Opknapbeurt voegt dimensie toe

Tekst André Twigt
Foto John van Helvert

Kop van Instandhoudingsproject Walrusklasse is er af

Met één boot af en nummer 2 op het droge is de kop van het Instandhoudingsproject Walrusklasse er af. Zr.Ms. Zeeleeuw heeft het onderhouds- en modificatieprogramma voor een groot deel achter de rug en de bemanning zit midden in het beproevings- en opwerktraject. Bij de Dolfijn zijn inmiddels de gaten voor de nieuwe optronische masten geboord. Ook is al een groot deel van het instandhoudingsprogramma uitgevoerd. Zr.Ms. Bruinvis zou volgend jaar de kant op gaan, maar dat is met minimaal 12 maanden uitgesteld.                                                          

“Om kennis op te doen, moet je varen. Pas dan kom je te weten welke verschillen er zitten tussen wat op de tekentafel is verzonnen en wat je aan boord ervaart.”
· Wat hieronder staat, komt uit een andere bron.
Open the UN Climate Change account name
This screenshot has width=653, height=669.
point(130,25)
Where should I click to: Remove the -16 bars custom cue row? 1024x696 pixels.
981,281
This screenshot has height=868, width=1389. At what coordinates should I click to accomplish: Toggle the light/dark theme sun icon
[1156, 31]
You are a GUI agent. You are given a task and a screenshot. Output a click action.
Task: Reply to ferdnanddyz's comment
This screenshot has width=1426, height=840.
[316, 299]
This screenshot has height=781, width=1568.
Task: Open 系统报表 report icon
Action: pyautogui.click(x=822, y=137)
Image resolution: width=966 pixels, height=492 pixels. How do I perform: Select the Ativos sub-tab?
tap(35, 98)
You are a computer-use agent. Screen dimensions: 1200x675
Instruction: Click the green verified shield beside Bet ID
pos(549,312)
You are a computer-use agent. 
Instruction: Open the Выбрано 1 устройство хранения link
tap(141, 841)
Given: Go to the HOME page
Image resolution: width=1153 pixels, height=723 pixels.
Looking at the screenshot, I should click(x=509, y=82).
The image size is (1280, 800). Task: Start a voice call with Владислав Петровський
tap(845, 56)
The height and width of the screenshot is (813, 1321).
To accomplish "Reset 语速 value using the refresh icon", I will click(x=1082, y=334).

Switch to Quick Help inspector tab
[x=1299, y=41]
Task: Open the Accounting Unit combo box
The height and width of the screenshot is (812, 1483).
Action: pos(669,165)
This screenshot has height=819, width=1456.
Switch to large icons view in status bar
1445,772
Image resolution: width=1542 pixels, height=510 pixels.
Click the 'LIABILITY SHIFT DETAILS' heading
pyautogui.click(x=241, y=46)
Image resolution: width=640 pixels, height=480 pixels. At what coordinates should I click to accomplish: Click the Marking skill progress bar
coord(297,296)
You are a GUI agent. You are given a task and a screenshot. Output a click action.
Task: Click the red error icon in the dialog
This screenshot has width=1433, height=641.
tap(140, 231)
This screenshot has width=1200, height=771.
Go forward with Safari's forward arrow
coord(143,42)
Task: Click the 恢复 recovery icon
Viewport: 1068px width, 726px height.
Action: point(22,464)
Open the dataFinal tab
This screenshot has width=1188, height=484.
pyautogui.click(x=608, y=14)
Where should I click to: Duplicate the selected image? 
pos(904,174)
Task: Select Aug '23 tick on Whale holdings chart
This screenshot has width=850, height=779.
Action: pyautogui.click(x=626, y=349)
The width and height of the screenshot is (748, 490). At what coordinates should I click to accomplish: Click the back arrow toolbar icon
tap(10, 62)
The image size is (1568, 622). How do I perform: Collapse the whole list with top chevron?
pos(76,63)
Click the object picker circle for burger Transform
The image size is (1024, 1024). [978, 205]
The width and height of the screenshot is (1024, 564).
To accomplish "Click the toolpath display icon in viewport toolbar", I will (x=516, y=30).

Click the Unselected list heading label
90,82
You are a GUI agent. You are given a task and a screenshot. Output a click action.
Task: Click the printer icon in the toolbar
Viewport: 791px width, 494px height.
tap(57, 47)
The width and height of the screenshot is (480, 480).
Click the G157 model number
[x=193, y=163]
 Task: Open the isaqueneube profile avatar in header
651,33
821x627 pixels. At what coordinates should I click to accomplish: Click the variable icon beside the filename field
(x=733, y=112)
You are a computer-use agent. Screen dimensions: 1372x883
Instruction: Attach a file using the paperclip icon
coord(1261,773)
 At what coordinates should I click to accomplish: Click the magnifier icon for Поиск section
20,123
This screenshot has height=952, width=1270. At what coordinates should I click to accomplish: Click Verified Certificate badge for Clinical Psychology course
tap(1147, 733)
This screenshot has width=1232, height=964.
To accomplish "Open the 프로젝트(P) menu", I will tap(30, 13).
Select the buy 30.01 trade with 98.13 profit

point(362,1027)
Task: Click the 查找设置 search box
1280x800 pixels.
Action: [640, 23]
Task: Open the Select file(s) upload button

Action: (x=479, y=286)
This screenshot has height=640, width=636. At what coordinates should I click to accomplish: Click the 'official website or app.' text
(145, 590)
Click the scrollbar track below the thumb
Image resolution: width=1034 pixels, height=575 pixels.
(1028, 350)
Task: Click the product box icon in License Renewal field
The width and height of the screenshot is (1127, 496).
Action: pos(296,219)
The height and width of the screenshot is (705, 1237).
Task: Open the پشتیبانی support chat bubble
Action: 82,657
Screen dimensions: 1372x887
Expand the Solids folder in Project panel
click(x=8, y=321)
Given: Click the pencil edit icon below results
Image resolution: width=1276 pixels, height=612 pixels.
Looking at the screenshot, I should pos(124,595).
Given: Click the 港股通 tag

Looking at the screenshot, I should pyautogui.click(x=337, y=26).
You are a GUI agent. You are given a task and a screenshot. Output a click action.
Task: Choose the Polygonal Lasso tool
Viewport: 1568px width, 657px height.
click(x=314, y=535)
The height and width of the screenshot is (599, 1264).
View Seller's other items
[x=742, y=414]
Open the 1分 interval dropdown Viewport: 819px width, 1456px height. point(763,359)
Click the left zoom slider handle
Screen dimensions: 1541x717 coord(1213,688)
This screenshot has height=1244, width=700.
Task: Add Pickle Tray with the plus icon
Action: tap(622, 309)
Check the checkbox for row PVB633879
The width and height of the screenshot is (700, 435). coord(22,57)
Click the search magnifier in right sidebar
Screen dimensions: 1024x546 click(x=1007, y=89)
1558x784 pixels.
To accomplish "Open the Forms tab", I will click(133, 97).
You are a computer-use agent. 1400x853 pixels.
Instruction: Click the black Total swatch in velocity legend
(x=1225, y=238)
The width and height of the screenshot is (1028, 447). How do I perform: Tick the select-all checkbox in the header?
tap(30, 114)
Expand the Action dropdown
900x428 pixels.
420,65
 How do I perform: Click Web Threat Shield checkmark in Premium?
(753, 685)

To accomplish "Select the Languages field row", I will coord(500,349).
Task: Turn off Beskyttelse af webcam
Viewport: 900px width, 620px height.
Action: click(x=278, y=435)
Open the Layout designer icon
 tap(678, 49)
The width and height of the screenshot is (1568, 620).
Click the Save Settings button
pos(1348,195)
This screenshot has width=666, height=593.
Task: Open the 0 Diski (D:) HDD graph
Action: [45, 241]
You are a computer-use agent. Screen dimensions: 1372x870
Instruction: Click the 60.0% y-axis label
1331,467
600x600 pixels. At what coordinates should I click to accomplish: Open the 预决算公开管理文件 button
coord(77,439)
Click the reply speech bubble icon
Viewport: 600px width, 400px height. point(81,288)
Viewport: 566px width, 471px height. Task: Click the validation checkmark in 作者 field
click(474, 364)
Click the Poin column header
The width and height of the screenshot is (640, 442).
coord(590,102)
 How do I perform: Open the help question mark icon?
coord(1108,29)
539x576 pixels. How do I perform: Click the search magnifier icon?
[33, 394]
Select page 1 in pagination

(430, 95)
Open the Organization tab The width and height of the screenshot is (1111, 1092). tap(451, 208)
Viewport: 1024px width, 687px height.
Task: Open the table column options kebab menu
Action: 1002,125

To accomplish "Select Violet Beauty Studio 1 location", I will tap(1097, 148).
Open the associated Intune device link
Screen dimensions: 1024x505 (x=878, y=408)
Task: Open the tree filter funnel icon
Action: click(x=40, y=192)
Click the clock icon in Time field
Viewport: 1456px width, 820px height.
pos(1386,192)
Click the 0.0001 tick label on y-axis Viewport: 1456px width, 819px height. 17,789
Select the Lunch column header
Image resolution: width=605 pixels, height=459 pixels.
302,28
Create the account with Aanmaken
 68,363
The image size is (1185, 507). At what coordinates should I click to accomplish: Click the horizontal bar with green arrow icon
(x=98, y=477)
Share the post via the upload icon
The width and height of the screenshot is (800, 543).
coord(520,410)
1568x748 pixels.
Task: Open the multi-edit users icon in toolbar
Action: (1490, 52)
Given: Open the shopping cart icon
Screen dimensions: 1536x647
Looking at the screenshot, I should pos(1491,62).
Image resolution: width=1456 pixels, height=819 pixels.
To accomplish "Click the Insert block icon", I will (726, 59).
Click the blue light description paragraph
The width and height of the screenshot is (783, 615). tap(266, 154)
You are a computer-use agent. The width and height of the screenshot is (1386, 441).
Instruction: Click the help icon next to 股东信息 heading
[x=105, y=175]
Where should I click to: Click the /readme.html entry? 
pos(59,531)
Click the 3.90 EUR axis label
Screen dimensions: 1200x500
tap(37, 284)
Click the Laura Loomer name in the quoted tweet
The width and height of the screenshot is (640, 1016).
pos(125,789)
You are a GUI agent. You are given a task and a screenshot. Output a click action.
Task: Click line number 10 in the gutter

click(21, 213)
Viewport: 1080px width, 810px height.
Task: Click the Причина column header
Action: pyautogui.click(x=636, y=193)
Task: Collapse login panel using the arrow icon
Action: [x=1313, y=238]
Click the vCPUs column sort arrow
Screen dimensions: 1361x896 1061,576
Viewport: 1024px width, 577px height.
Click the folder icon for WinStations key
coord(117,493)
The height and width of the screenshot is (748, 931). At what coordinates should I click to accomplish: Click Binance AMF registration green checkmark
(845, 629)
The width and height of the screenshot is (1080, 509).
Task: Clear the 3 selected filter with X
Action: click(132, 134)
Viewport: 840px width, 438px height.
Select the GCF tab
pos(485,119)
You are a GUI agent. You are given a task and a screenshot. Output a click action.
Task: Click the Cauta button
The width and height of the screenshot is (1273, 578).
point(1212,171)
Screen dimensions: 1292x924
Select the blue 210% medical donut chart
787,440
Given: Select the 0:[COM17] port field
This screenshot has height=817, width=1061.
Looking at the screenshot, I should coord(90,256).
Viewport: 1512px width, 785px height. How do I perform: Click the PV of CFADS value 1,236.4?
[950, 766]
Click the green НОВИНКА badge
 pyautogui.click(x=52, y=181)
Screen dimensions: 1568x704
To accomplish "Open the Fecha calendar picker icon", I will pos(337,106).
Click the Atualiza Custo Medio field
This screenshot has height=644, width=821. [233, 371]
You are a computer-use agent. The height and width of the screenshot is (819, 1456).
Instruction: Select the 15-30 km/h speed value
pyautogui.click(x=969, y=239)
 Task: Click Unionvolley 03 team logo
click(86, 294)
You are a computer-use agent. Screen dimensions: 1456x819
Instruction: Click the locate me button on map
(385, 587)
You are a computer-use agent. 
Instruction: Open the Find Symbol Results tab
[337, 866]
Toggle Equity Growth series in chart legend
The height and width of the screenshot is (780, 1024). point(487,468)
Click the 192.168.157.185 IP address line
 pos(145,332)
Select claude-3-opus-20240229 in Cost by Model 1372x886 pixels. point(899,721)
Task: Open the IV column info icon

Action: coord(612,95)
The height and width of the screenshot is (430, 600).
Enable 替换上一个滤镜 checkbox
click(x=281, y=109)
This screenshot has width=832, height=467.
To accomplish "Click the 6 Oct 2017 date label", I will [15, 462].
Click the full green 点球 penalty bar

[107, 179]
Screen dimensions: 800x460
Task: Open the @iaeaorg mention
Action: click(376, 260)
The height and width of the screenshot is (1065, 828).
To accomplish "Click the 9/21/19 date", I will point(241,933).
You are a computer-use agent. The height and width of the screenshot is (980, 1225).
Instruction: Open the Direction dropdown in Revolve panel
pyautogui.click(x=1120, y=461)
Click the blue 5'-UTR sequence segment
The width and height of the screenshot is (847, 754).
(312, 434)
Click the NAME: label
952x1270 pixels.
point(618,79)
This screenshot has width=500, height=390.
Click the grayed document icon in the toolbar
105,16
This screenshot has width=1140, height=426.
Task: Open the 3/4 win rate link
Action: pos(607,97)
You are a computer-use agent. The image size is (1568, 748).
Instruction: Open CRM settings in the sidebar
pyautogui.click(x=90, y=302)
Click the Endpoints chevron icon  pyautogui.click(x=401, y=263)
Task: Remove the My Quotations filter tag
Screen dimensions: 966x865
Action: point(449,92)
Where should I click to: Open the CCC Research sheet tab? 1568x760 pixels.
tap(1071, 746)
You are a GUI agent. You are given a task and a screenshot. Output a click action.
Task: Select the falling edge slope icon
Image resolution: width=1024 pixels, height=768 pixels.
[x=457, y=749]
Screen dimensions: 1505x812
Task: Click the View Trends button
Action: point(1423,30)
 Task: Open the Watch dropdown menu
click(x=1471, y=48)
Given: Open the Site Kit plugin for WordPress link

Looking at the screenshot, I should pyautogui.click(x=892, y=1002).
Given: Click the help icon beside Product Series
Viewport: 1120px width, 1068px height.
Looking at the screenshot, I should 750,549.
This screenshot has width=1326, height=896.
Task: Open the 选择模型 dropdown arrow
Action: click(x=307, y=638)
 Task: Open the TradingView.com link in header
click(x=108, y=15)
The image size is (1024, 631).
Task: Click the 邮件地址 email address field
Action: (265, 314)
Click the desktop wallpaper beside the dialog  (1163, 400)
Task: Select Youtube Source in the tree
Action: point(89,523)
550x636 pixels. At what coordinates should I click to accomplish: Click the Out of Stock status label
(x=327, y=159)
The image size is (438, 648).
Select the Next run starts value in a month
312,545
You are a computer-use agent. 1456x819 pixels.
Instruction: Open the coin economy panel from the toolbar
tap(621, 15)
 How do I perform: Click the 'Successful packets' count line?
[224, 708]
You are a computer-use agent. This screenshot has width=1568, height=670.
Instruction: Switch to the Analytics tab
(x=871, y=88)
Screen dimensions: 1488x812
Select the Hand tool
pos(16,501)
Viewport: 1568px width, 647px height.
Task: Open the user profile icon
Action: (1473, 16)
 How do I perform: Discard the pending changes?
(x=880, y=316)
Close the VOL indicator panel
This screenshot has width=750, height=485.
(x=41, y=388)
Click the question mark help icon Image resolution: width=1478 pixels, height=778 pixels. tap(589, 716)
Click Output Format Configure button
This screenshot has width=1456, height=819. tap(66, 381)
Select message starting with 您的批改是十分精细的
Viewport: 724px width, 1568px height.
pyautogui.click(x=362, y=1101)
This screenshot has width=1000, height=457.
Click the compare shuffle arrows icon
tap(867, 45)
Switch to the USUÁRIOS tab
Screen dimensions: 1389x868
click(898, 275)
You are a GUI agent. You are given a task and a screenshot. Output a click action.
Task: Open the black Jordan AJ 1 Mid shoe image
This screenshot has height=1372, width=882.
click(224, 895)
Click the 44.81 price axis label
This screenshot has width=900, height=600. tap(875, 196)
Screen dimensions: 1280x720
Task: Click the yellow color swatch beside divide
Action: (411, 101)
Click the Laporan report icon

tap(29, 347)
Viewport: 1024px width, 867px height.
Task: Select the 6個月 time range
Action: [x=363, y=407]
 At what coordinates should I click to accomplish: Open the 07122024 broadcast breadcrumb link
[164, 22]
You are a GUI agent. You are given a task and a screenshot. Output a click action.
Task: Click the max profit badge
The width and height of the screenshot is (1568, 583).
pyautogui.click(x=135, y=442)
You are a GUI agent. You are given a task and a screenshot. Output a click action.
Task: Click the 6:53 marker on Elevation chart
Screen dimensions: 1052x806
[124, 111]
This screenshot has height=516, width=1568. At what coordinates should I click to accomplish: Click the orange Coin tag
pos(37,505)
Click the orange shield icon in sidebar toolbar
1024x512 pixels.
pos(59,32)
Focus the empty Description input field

Dat de Bruinvis langer door vaart, heeft te maken met de specifieke technische capaciteit van het onderhoudsbedrijf van de Directie Materiële Instandhouding (DMI) in Den Helder. Het project Walrusklasse legt een fikse claim op de beschikbaarheid ervan. Daarom stemde de projectleider namens DMO, kapitein-luitenant-ter-zee van de Technische Dienst Martin Noordzij, ermee in de overgebleven onderzeeboten later dan gepland onderhanden te nemen. Op die manier komt het onderhoud aan andere marineschepen niet in de problemen.                  

Combineren

Een andere overweging bij deze aanpassing qua tijd is volgens KLTZ Noordzij de continue vraag naar de inzet van onderzeeboten. Die is nu beter  gewaarborgd. Ook de training van het personeel speelt een rol bij de fasering. Ten slotte is een echte sub hiervoor de beste leerschool. Al met al genoeg redenen de Bruinvis langer operationeel te houden. “Ook nu we het langdurig met 1 boot minder moeten doen, blijft kennisopbouw belangrijk”, vindt Noordzij. Waaraan de TD'er absoluut niet tornt, is de opzet om het Instandhoudingsproject Walrusklasse én het 18-Jarig Onderhoud gelijktijdig uit te voeren. “Stel dat je dat niet zou doen, dan moeten alle boten 2 keer uit de vaart en dat is onlogisch.” Daarbij is de noodzaak om de projecten tegelijk te doen volgens Noordzij dwingend van aard. “Het materieel is verouderd en technisch hard toe aan een grote beurt. Vandaar.” 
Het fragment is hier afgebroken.